Georges Raymond avait acheté au fur et à mesure de ses minces ressources, son chétif mobilier, en sorte qu’il n’avait pu rien assortir, rien compléter, quoiqu’il eût un goût très vif pour les belles choses et qu’il sût les découvrir.

Ce soir-là, à quatre heures, le jeune avocat revenait du Palais sa serviette sous le bras, s’arrêtant machinalement devant l’étalage des bouquinistes du quai de la Monnaie, tandis que d’autres figures judiciaires, avocats, avoués ou magistrats passaient de temps à autre par le même chemin.

Georges ne savait pas ce qu’il lisait ; il songeait à la belle jeune fille de Notre-Dame qu’il avait revue quelques jours auparavant, et dont il savait désormais le nom. Il songeait à Mlle de Nerval ! Mais une autre pensée rivalisait d’intensité dans son esprit avec celle-là ; c’était l’affaire de Karl Elmerich, c’était l’histoire de cette succession fantastique qui avait lui un instant devant ses yeux.

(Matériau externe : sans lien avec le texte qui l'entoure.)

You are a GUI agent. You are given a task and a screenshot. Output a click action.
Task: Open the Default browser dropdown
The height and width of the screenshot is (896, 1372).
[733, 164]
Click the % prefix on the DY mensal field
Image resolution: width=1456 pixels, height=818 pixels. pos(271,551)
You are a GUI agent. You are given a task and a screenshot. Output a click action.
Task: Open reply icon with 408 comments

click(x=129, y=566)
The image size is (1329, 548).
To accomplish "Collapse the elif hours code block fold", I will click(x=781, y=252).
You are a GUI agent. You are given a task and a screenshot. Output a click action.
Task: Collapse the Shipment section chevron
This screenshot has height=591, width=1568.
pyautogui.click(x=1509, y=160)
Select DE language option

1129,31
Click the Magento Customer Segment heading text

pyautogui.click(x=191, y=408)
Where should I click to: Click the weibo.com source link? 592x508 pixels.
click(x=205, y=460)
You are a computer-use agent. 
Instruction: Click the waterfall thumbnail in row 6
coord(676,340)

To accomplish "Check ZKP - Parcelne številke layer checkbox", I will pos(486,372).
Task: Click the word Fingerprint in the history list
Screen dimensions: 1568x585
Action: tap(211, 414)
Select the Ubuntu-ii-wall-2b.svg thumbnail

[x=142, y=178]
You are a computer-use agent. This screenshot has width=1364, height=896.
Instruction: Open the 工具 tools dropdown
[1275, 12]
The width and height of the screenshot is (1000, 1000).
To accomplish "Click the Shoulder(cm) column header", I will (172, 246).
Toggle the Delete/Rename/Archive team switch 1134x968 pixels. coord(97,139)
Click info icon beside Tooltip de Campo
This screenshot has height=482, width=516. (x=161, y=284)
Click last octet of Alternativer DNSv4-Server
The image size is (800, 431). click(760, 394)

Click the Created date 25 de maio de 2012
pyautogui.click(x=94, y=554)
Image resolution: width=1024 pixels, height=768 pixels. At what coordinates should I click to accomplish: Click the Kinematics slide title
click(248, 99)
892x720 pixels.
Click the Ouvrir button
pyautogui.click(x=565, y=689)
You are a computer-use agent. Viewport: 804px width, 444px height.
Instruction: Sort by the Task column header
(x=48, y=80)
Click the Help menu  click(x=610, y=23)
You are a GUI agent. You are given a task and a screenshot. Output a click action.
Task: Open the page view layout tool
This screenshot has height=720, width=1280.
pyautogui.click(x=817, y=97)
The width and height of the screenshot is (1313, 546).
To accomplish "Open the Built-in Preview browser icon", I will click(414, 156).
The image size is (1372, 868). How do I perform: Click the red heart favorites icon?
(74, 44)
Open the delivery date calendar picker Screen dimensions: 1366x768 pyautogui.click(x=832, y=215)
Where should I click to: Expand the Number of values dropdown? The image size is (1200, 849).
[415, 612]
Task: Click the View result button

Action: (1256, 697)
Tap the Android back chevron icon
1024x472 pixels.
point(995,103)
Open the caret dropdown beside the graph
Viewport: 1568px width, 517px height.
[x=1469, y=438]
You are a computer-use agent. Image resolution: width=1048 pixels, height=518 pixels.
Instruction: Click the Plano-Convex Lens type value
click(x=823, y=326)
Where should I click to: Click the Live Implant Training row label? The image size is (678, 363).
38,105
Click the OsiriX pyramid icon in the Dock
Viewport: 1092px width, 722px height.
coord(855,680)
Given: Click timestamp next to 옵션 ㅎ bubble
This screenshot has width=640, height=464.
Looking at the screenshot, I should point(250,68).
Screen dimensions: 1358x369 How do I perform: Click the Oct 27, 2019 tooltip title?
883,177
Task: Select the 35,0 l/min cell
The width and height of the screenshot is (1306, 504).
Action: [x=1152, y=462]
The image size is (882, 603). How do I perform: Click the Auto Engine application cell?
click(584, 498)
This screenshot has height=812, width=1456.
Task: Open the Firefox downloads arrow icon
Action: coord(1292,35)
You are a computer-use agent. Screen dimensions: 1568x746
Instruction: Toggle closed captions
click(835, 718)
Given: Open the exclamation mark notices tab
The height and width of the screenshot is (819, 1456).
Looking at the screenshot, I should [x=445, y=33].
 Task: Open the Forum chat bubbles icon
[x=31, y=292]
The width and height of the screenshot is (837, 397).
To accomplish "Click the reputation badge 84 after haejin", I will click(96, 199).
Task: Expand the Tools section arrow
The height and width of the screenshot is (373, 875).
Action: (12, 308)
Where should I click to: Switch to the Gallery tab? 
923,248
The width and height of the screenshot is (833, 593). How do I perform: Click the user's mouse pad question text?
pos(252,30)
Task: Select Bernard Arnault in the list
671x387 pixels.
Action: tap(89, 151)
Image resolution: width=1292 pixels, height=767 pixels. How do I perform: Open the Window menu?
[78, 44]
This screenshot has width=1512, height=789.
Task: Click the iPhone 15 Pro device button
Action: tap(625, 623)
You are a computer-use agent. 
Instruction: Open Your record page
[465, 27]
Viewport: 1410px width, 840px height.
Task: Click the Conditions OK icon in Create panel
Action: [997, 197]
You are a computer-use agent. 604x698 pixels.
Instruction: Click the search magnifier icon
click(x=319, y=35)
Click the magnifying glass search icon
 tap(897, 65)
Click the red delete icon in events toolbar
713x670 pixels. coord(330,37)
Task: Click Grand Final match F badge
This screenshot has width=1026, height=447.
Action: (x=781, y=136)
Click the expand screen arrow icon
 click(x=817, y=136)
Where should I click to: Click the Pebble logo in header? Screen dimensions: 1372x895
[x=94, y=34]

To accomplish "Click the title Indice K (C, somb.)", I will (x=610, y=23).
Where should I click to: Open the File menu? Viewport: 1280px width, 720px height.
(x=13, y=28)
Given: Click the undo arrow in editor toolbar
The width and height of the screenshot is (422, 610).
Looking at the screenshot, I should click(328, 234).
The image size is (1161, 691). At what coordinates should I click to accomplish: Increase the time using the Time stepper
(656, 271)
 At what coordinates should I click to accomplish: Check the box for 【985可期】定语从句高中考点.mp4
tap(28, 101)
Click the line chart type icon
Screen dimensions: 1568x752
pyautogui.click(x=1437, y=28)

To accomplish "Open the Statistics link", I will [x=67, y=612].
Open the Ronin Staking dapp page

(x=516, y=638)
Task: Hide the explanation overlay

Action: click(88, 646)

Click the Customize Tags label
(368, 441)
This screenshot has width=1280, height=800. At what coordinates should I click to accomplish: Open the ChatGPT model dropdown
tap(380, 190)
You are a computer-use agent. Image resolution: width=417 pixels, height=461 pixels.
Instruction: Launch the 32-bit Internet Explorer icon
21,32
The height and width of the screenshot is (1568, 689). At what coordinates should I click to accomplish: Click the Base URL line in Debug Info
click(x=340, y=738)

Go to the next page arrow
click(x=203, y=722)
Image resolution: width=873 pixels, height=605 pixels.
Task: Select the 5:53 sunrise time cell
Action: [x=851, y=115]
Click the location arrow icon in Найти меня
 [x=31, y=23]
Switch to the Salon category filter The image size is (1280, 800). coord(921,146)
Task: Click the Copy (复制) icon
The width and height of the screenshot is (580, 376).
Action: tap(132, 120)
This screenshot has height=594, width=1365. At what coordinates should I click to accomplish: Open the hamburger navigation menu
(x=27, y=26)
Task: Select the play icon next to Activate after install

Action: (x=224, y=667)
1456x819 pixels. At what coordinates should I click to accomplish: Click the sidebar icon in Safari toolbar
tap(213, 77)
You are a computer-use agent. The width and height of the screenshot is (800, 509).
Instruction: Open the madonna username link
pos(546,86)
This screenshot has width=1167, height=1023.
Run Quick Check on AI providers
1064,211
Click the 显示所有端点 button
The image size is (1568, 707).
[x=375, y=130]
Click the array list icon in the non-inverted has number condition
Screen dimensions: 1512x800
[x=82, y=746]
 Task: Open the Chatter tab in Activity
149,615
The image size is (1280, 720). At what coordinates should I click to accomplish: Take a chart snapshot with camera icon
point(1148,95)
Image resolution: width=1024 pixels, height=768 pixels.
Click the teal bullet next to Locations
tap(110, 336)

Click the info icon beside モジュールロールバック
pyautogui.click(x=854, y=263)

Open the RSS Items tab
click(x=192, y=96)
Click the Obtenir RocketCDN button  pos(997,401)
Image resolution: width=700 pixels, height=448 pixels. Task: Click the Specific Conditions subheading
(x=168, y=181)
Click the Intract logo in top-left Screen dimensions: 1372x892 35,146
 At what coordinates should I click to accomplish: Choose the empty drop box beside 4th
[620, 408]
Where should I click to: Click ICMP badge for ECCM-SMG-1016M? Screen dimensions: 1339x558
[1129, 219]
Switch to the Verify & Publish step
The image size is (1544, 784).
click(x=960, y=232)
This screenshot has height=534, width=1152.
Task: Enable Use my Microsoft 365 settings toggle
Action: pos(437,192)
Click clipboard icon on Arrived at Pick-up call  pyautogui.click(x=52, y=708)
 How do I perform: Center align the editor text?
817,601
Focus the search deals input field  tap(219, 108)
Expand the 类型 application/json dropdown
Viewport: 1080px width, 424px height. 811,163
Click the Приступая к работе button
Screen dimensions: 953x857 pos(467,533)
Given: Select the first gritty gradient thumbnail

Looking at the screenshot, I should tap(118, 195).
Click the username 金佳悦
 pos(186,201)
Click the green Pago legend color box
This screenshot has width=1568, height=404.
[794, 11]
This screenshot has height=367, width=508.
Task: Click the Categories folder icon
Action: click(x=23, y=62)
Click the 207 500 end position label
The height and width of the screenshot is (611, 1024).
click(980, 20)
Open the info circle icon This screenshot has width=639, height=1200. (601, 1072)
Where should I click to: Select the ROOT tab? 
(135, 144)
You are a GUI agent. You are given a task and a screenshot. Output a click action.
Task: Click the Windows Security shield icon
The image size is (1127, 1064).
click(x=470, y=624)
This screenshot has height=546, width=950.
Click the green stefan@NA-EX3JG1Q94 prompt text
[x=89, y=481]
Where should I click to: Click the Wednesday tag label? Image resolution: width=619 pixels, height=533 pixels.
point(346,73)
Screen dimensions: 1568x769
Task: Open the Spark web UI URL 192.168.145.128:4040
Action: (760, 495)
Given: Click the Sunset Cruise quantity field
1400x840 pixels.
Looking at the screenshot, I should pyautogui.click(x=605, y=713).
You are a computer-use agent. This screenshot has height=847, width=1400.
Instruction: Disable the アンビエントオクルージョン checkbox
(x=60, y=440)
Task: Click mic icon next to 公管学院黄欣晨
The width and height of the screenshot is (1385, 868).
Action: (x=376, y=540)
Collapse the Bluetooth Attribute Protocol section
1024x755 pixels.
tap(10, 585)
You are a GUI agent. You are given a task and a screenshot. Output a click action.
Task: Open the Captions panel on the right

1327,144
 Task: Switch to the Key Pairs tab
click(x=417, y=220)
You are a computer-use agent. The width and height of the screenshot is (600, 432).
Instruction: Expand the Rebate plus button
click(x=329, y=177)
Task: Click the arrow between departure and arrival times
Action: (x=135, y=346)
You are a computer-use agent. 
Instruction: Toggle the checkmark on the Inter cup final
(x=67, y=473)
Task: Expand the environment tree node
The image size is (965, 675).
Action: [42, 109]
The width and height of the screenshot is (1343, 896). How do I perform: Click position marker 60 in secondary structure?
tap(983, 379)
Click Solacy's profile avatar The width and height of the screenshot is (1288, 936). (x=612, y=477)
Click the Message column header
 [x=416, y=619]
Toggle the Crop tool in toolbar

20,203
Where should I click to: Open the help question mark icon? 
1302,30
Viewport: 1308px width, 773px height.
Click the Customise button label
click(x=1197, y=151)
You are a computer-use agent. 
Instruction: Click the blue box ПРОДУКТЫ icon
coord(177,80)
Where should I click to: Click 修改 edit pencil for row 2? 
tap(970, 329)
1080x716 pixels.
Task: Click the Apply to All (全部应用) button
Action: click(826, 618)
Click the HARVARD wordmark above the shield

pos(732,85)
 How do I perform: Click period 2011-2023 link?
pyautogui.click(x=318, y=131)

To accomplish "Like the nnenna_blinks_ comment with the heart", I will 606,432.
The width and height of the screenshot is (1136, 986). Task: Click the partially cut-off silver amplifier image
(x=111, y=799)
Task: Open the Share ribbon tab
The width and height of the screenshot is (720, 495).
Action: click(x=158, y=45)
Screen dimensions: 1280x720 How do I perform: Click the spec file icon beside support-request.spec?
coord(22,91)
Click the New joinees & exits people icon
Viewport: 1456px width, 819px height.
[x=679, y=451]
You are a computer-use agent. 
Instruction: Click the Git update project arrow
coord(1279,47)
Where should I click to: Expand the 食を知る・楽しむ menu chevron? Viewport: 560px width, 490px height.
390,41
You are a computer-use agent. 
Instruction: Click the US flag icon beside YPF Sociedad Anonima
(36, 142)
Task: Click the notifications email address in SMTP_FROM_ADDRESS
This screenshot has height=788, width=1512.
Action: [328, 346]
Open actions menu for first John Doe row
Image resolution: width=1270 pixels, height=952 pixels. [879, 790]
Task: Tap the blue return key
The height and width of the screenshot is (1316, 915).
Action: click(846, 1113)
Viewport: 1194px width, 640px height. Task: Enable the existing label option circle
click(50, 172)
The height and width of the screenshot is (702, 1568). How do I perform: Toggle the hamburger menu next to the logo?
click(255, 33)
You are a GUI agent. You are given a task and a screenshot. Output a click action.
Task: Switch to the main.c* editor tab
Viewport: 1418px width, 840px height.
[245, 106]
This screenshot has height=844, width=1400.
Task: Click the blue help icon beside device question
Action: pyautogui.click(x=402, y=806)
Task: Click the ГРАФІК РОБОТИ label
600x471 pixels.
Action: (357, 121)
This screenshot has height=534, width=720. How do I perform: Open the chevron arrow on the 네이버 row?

Doubledent, ce personnage problématique qui était tombé un beau jour dans la mansarde du jeune compositeur, n’avait pas reparu ; Karl n’en avait plus entendu parler.

Ce grand procès, cette grande affaire qui avait point un instant à l’horizon, s’était effacée dans la brume. Georges retombait dans les mornes espaces du néant où il avait vécu.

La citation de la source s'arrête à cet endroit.